### Collected data
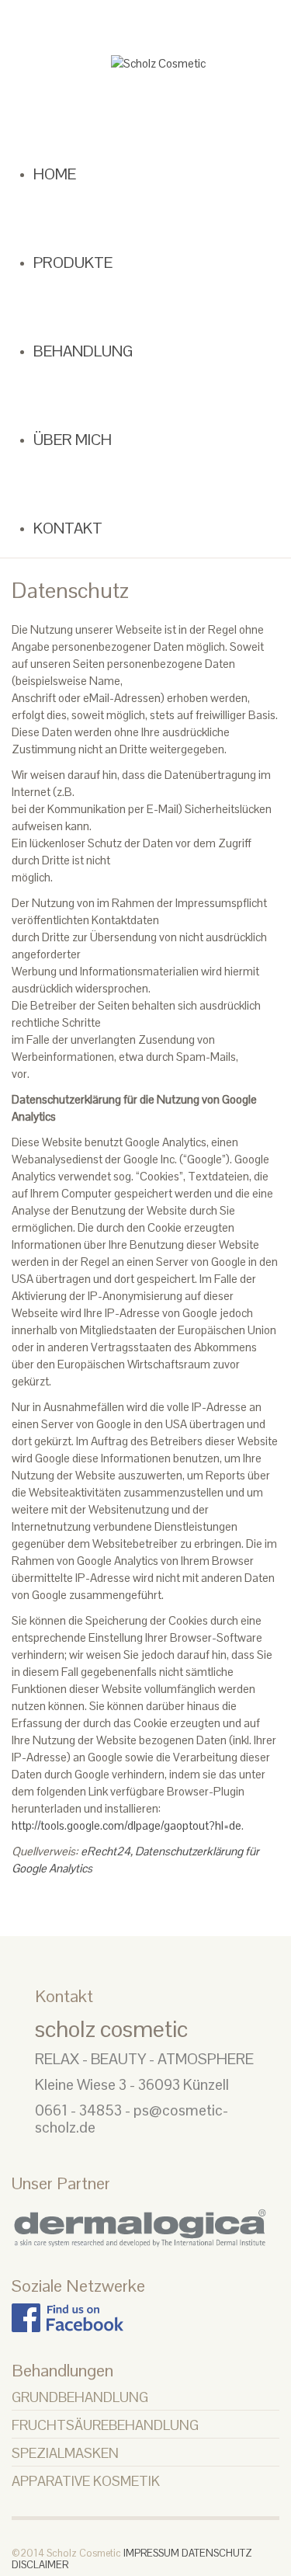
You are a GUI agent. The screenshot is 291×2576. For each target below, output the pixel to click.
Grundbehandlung (80, 2393)
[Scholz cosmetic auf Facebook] (67, 2312)
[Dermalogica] (145, 2219)
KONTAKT (59, 524)
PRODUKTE (64, 261)
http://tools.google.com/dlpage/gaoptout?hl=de (126, 1821)
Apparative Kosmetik (86, 2477)
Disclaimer (40, 2561)
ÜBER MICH (63, 436)
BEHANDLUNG (71, 349)
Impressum (151, 2549)
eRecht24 (105, 1847)
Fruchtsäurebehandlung (105, 2421)
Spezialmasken (65, 2449)
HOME (49, 173)
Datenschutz (217, 2549)
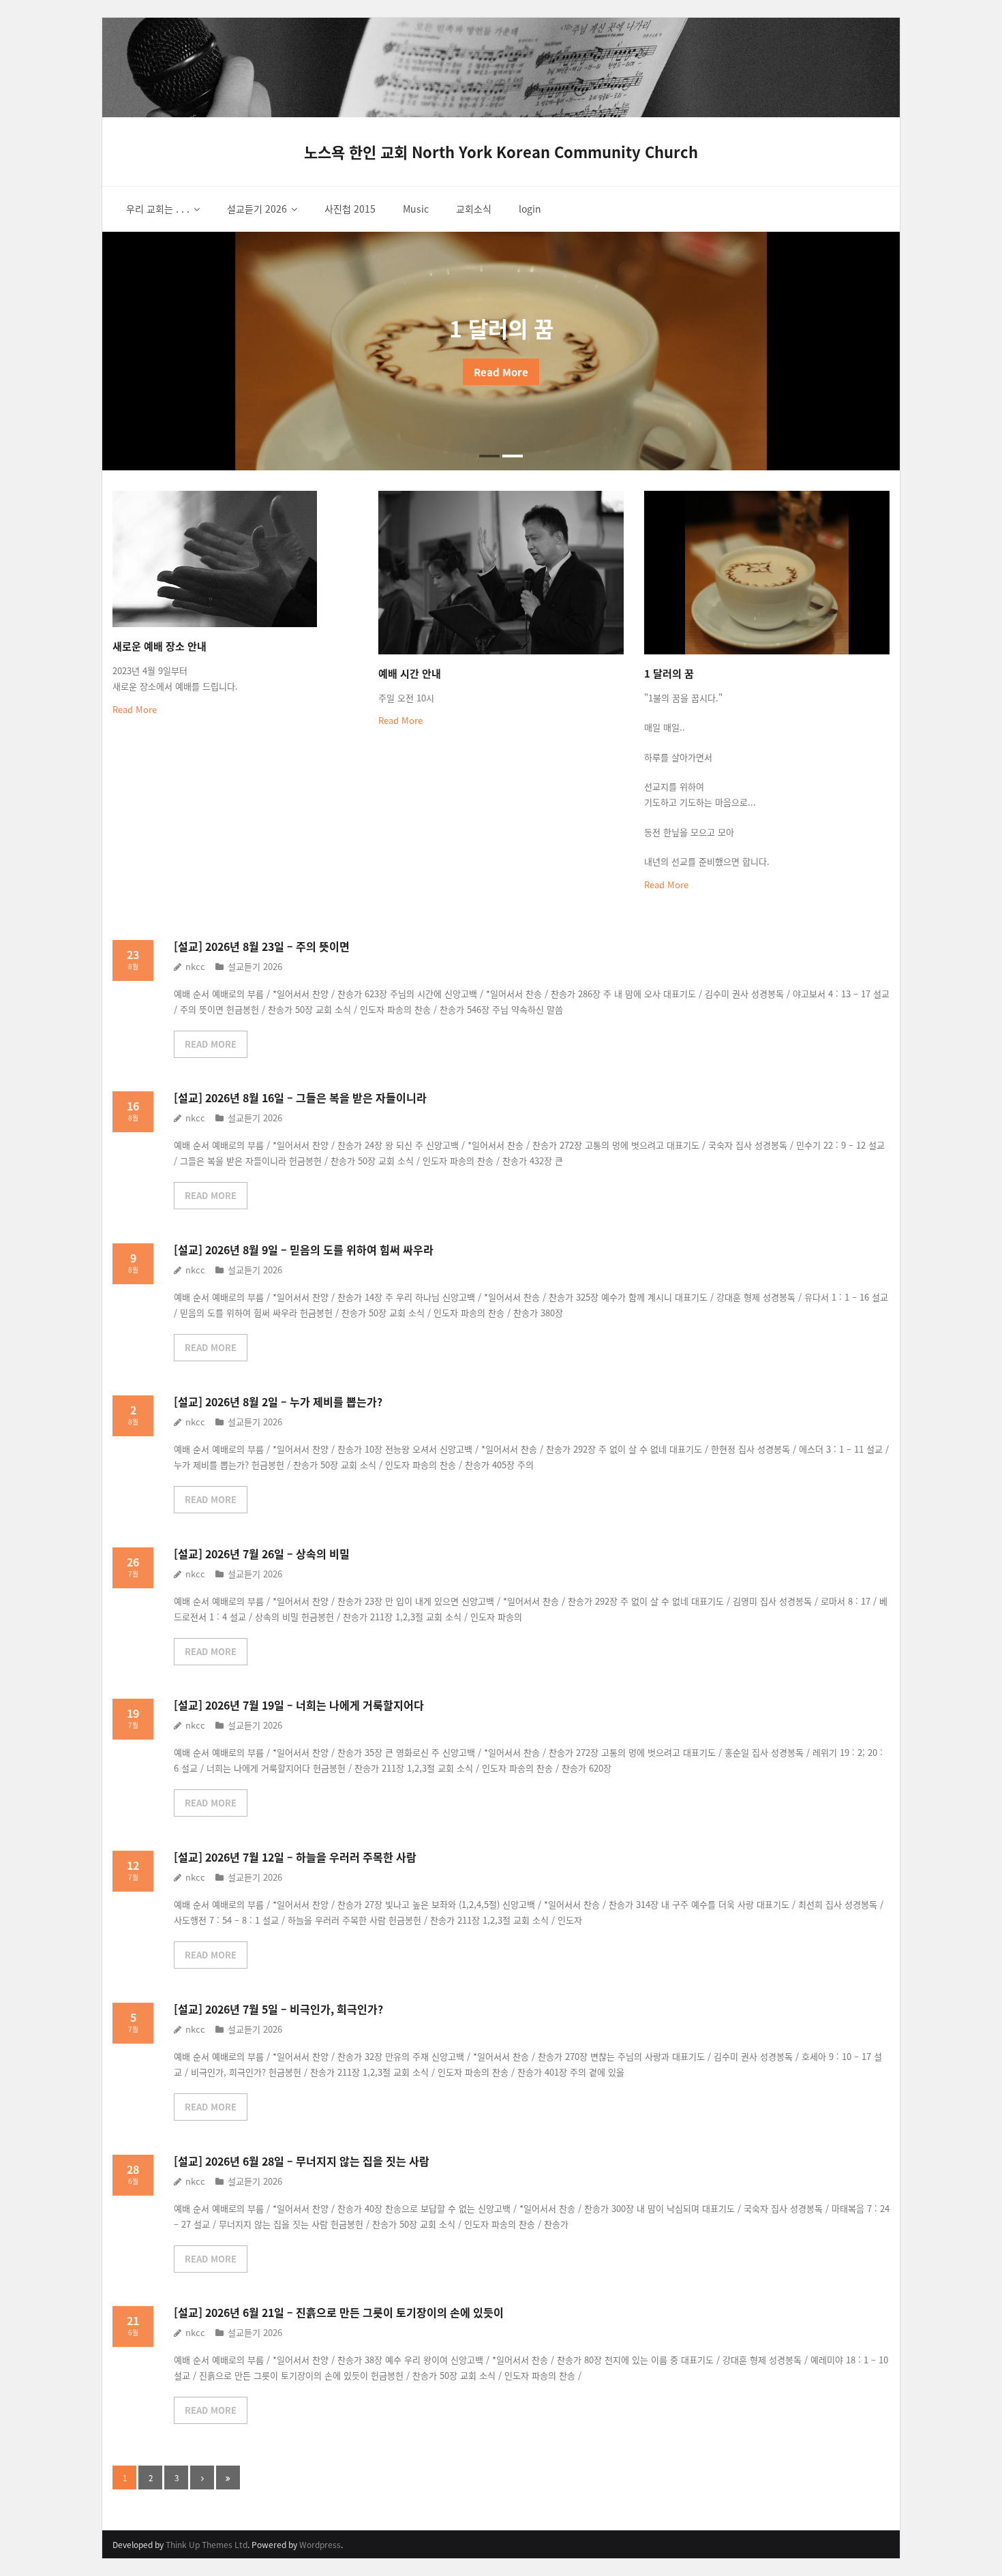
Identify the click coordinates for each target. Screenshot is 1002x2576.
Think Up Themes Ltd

### Directions for this task
Starting from the records above, copy each line where the string "target" is found.

### Task solution
You are a GUI agent. The screenshot is 291×2576. For each target below, output the pixel to click.
Identify the click coordinates for each target. Screenshot is 1002x2576.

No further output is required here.